Last updated at: (Beijing Time) Friday, September 20, 2002
Cote d'Ivoire's Imposes Curfew after Army Mutiny
The government of Cote d'Ivoire Thursday started imposing a dusk-to-dawn curfew nationwide after heavy fighting erupted in the early hours in main cities in the west African country.
The government of Cote d'Ivoire Thursday started imposing a dusk-to-dawn curfew nationwide after heavy fighting erupted in the early hours in main cities in the west African country.
Defense Minister Moise Lida Kouassi announced on state television that the curfew came into force immediately from 6:00 p.m. (1800 GMT) to 8:00 a.m. (0800 GMT) everyday until Sept. 24 as part of necessary measures to restore order and peace across the country.
Lida Kouassi said in a government statement that the army has brought the situation under control with the exception of some small pockets of resistance in the central city of Bouake and the northern town of Korhogo.

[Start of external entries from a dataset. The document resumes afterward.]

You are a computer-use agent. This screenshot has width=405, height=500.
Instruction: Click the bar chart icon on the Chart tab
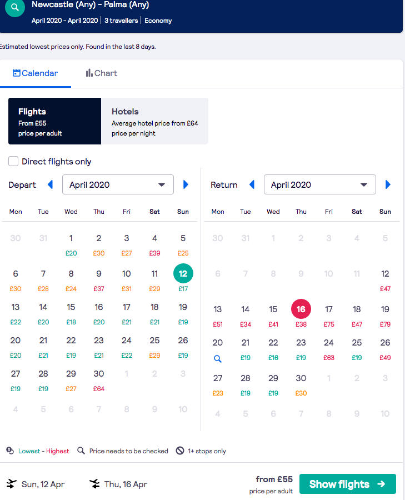pos(90,73)
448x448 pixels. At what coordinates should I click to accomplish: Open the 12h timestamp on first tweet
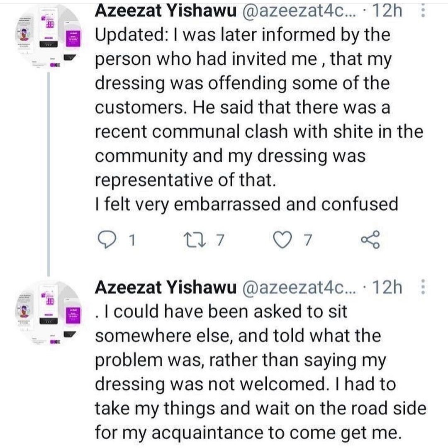coord(387,11)
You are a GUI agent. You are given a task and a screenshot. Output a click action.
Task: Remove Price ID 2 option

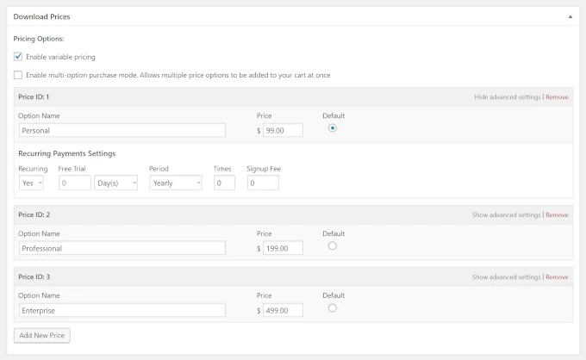point(557,215)
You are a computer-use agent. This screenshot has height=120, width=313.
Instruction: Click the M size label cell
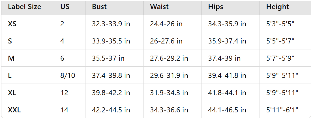[x=11, y=58]
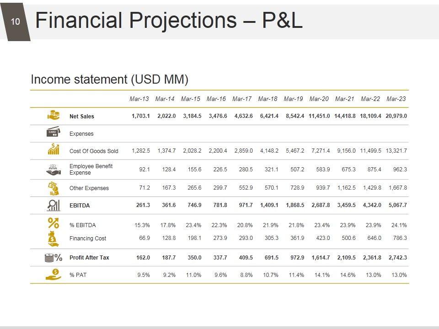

He told state television that all the armed forces are mobilized to fight the remaining mutinous soldiers after the troops retook two key strongholds of the mutineers, the gendarmerie school and the Agban military camp.
But local journalists told Xinhua that a group of mutinous reinforcements has left Bouake, which is reportedly under their control, toward Abidjan and has already passed Yamoussoukro, the cocoa-producing country's administrative capital.
Former military ruler General Robert Guei and Interior MinisterEmile Boga Doudou were confirmed killed during the bloody clashes
Meanwhile, at least 80 people including an army commander of Bouake region were killed and 150 wounded in the mutiny in the three major towns in the cocoa-producing country.
President Laurent Gbagbo, who is currently on an official visitto Italy, has decided to cut short his tour after hearing of the incident.
A spokesman for the president had spoken with French Foreign Minister Dominique de Villepin by phone and may ask France for military help.
Prime Minister Affi N'Guessan has gone on state radio to blame the shooting on about 750 soldiers protesting plans to demobilize them later this year.
The government Thursday accused Guei of being behind the mutiny, which cropped up before dawn with sustained exchanges of heavy machine-gun fire and mortar barrages in several areas of Abidjan, the commercial center of the country.
Abidjan is often described as the Paris of west Africa, boosting an affluent middle class and well-developed infrastructure.
Earlier this month, Guei, who stepped down after he was defeated by the incumbent president in the 2000 elections, announced his withdrawal from the cabinet and the government of national unity formed by Gbagbo.
The former French colony had its reputation as a haven of relative political and economic stability but was rocked by a coup in 1999 when Guei ousted former president Henri Konan Bedie.
Cote d'Ivoire is the world's top cocoa producer with the yield of about 1 million tons every year, accounting for 30 percent of the world's cocoa output.